Melek, başıyla Ateş'i onaylarken arabadan çıkan adamın ardından onu izlemeye başladı.. Ateş'in hareketlerini hayranlıkla seyrederken onun buraya yabancı olmadığını da anlamıştı. Balıkçıyla sıcak konuşması genç kızın da yüzünü gülümsetirken birkaç dakika sonra gelen Ateş'le ona doğru döndü.

''Bakıyorum da buralara hiç yabancı değilsin.''

''Tahminlerinde nokta atışı yapıyorsun güzelim. Bunaldığımda, yalnız kalmak istediğimde açıkçası kafa dinlemek için fırsat buldukça buraya gelirim. İki saatlik uzaklık gözüme pek büyük gelmiyor. Buranın samimi ortamı, bana ait olan küçük bungalov tarzındaki evim bana huzur veriyor. Şimdi oraya gideceğiz. Eminim sen de bayılacaksın.'' diyerek göz kırptı.

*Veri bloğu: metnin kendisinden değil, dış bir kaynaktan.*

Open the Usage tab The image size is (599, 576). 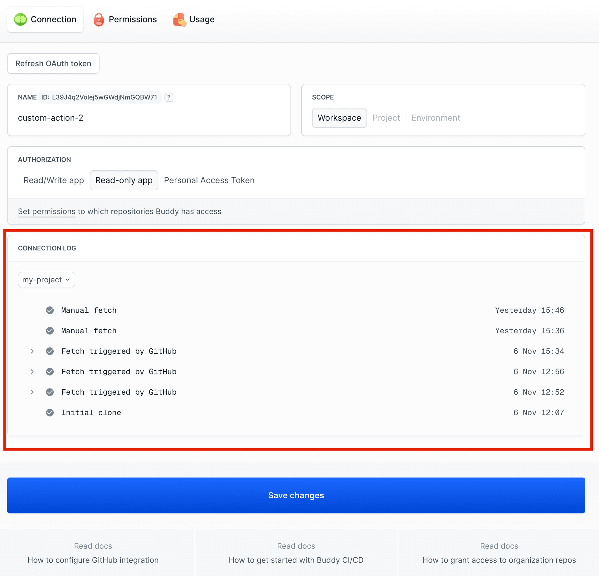click(202, 19)
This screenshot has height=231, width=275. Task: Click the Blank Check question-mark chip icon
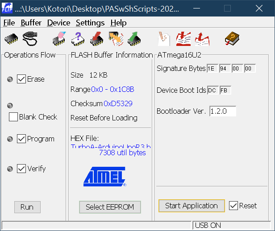point(77,39)
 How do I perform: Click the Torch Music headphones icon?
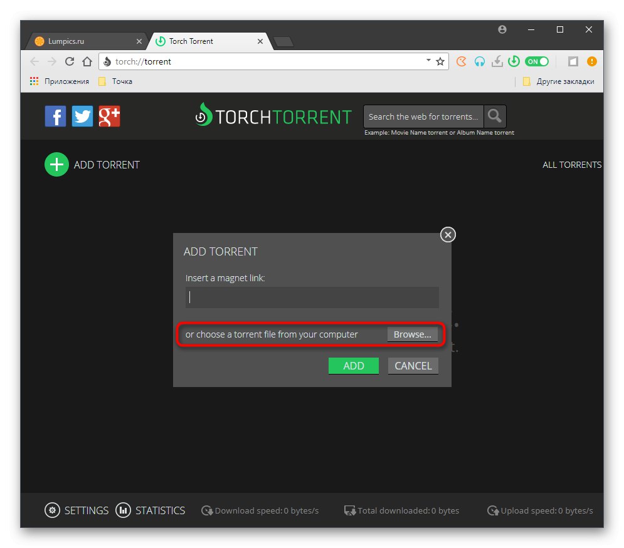pyautogui.click(x=480, y=61)
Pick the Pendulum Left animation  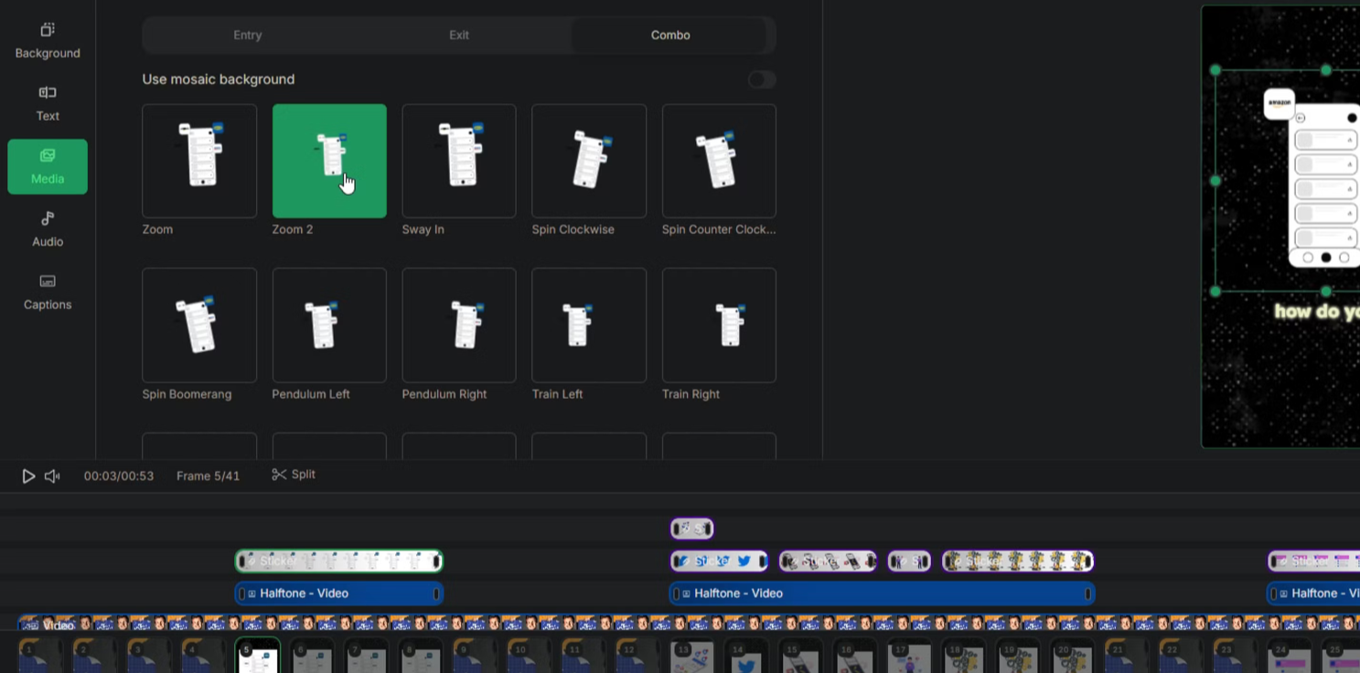point(329,325)
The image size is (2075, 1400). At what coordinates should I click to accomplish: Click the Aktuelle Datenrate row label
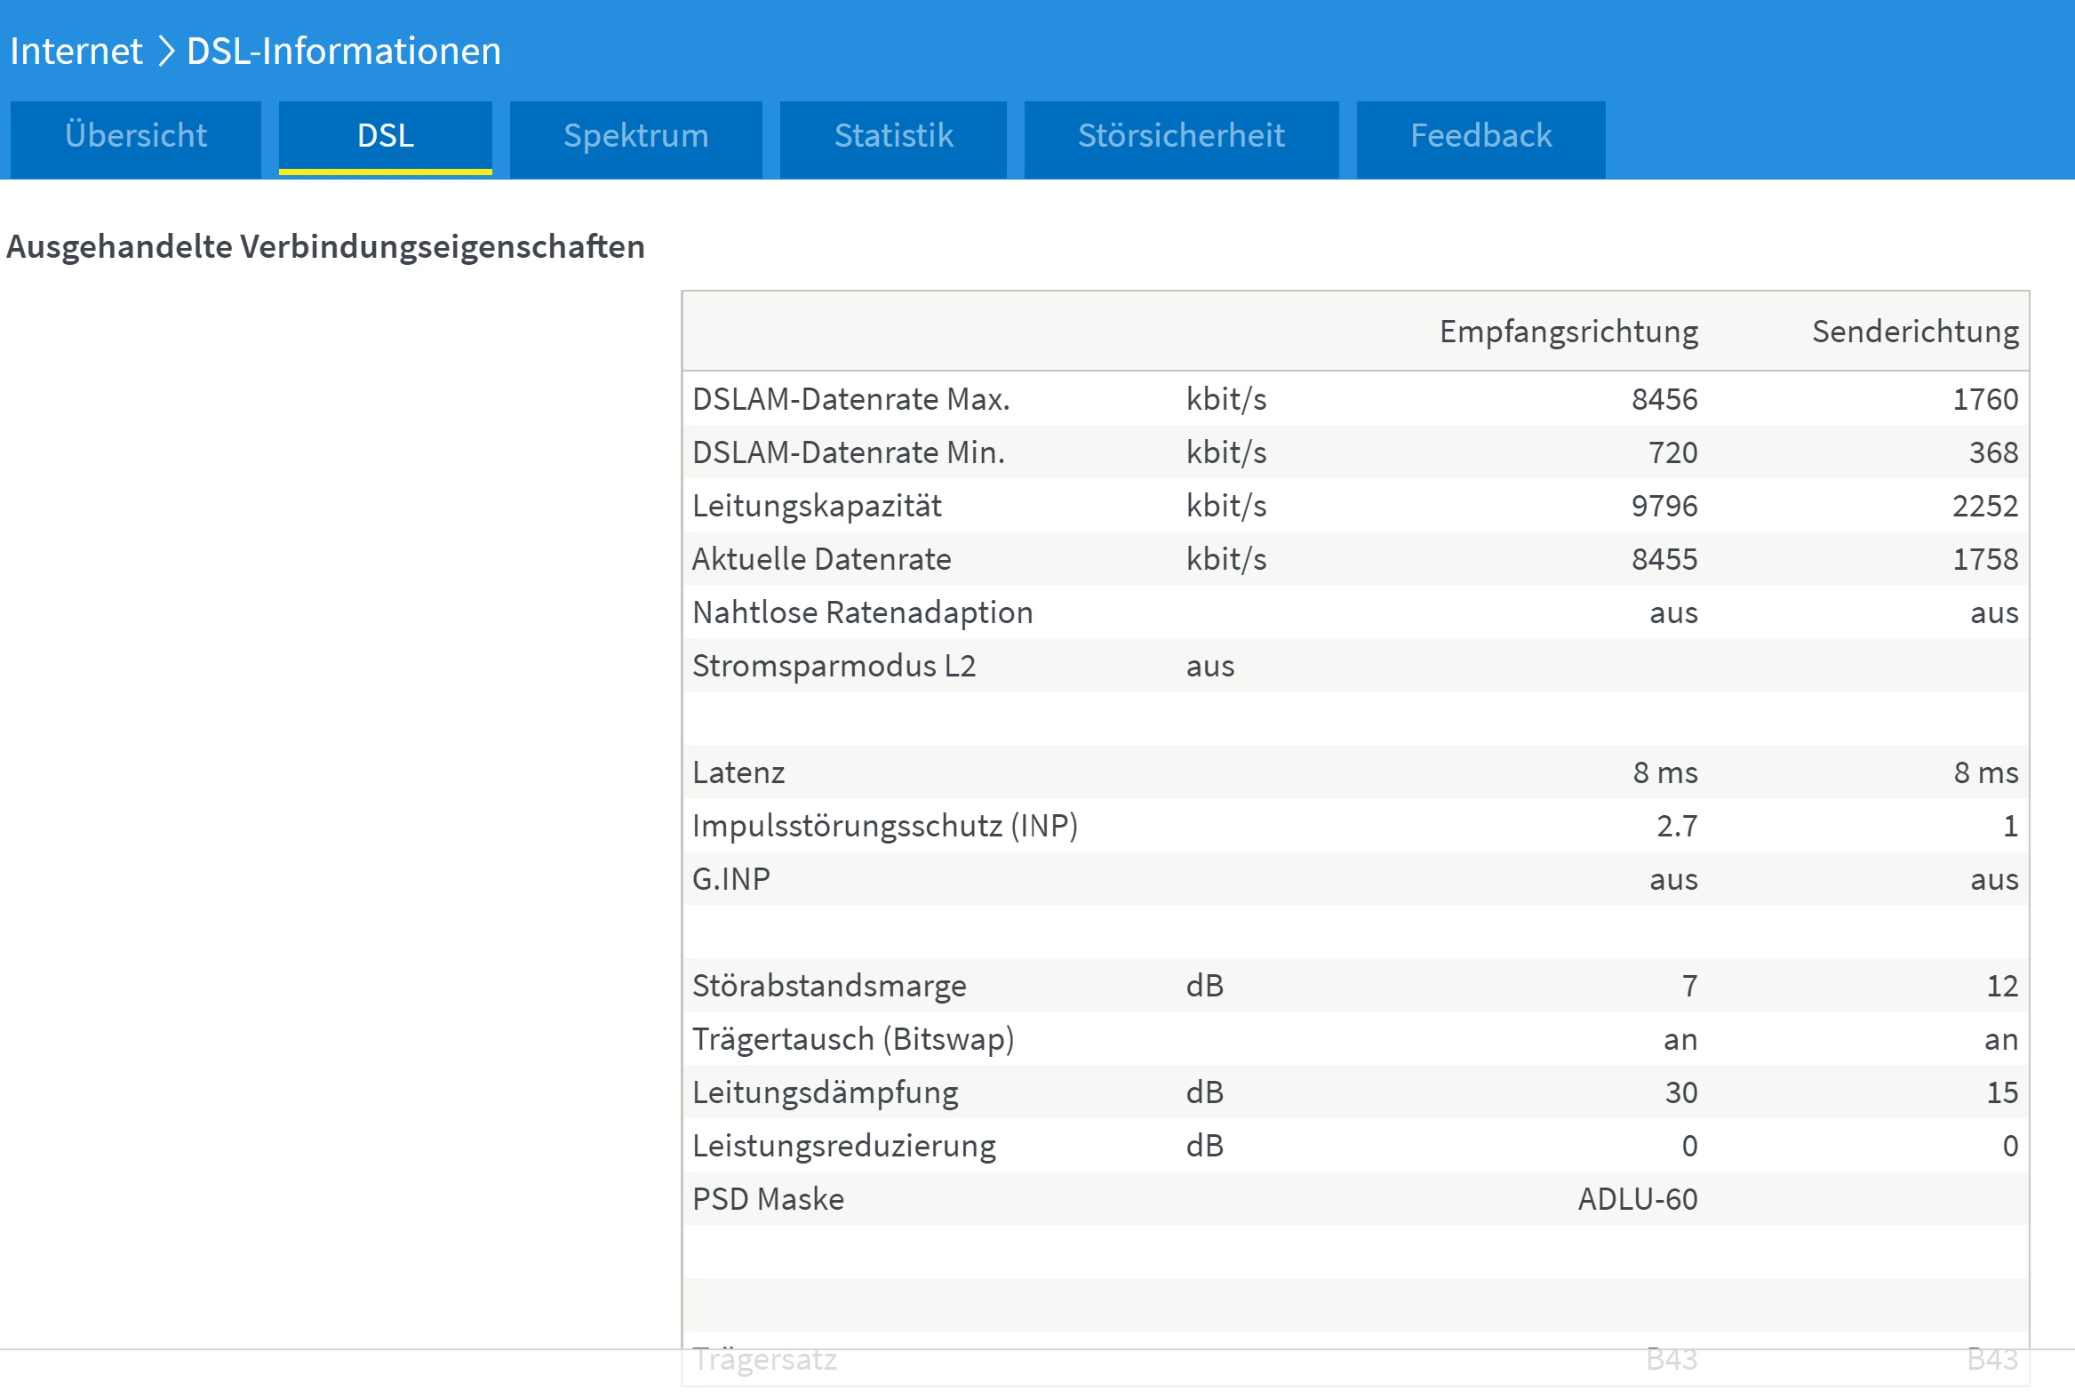(x=821, y=560)
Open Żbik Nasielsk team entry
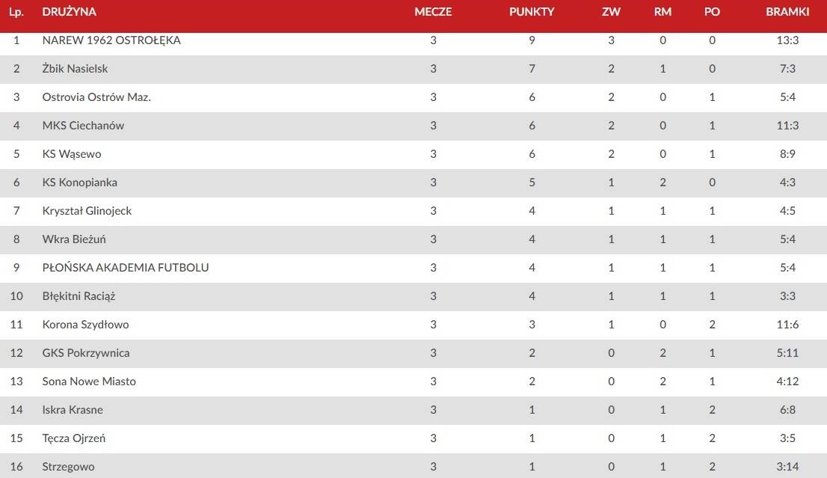Viewport: 827px width, 478px height. pos(414,69)
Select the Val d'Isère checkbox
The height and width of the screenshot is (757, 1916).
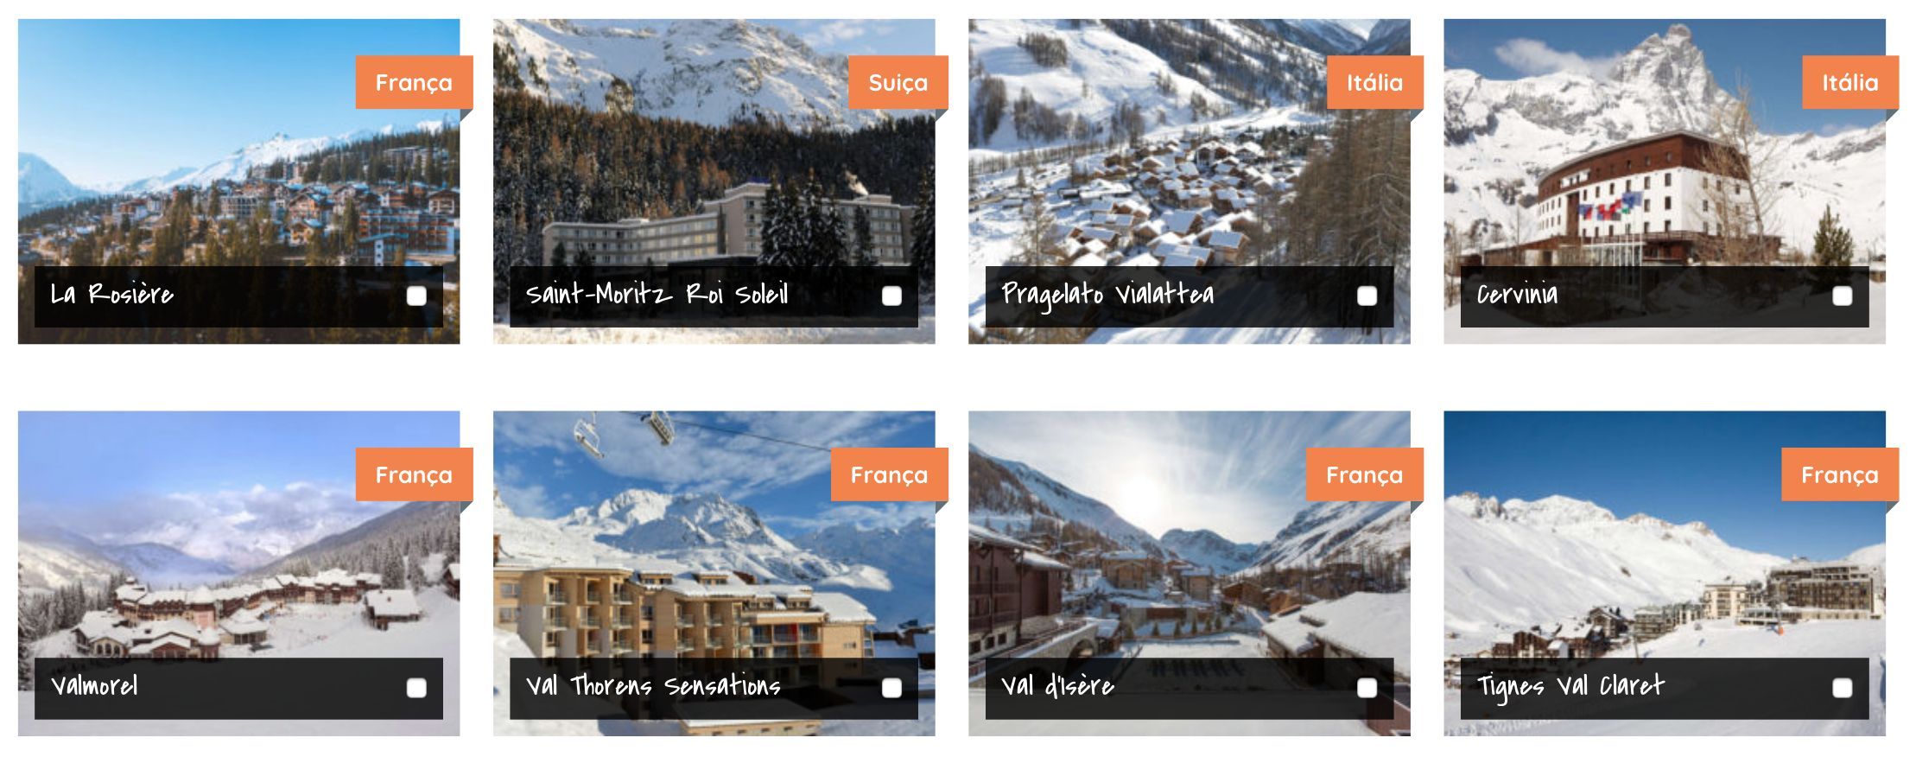point(1367,688)
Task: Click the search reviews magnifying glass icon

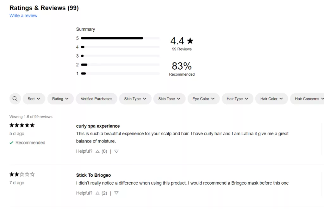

Melek, sevdiği adamın neşesine gülerken ''O zaman bir an önce oraya varalım..'' diyerek onun heyecanına ortak oldu.

Ateş de Melek'in heyecanlanmasıyla mutlu olurken Range Rover'ini çalıştırarak yönünü on dakikalık mesafedeki evine çevirdi. Kısa sürede bungalov tarzındaki evlerle kaplı geniş alana geldiklerinde Ateş arabasını park ederek aldığı malzemeleri çıkardı. Melek'e döndüğünde onun hayranlıkla etrafını seyrettiğini gördü. O an gülümsemesi daha da büyürken ''Meleğim ilk olarak karnımızı doyuralım sana etrafı gezdireceğim.'' dedi ve ilerlemeye başladı.

Duyduğu sözlerle bakışlarını Ateş'e çeviren Melek, onun adımlarını takip ederek etrafını incelemeye devam etti.

Ateş'in duraklamasıyla duran Melek, önündeki küçük eve hayranlıkla bakarken kendisini doğa ile baş başa olduğunu düşündü. Bungalov tarzındaki ev tamamen ahşaptan oluşuyordu. Evin girişindeki balkon küçük eve kendisine has hava verirken Melek şimdiden o balkonu çok sevmişti. Ateş'in anahtarla açtığı kapıdan içeri girdiğinde ise hayranlığı kat be kat arttı. Dışı gibi içi de tamamen ahşaptan oluşmuştu. Buna evin içindeki tüm eşya dahildi. Melek girişteki boşluğun biraz ilerisindeki şömineye kitlenmişken onun etrafına konan küçük minderlere de gülümsemişti. Tam keyif köşesi, diye içinden geçirirken bakışları bu sefer gördüğü duvar kenarına yakın olan yatak ile şaşırırken buranın bir odadan oluştuğunu da fark etmişti. Çift kişilik yatağın yanı başında olan ahşap komodin ve üzerindeki beyaz tülden yapılmış gece lambası o köşeye ayrı bir hava katarken çok büyük olmayan iki kişilik gardırop ise o köşeyi fazla kasmamış aksine o kısmın tamamen bir yatak odası görünümü almasını sağlamıştı. Melek, dikkatle her köşeyi incelerken yan tarafında ona ters kalan merdiveni ise dakikalar sonra fark etmişti. Elindeki poşetleri kapının yan kısmındaki mini tezgaha bırakıp gelen Ateş ise Melek'in şaşkınlığıyla eğlenirken ''Bu merdivende benim çatı katım. Orada ise küçük minderler ve eski kitaplarım dışında pek bir şey yok. Çoğunlukla gökyüzünü izliyorum orada.. '' dedi. Adımları Melek'e yaklaşırken elini genç kızın beline koydu.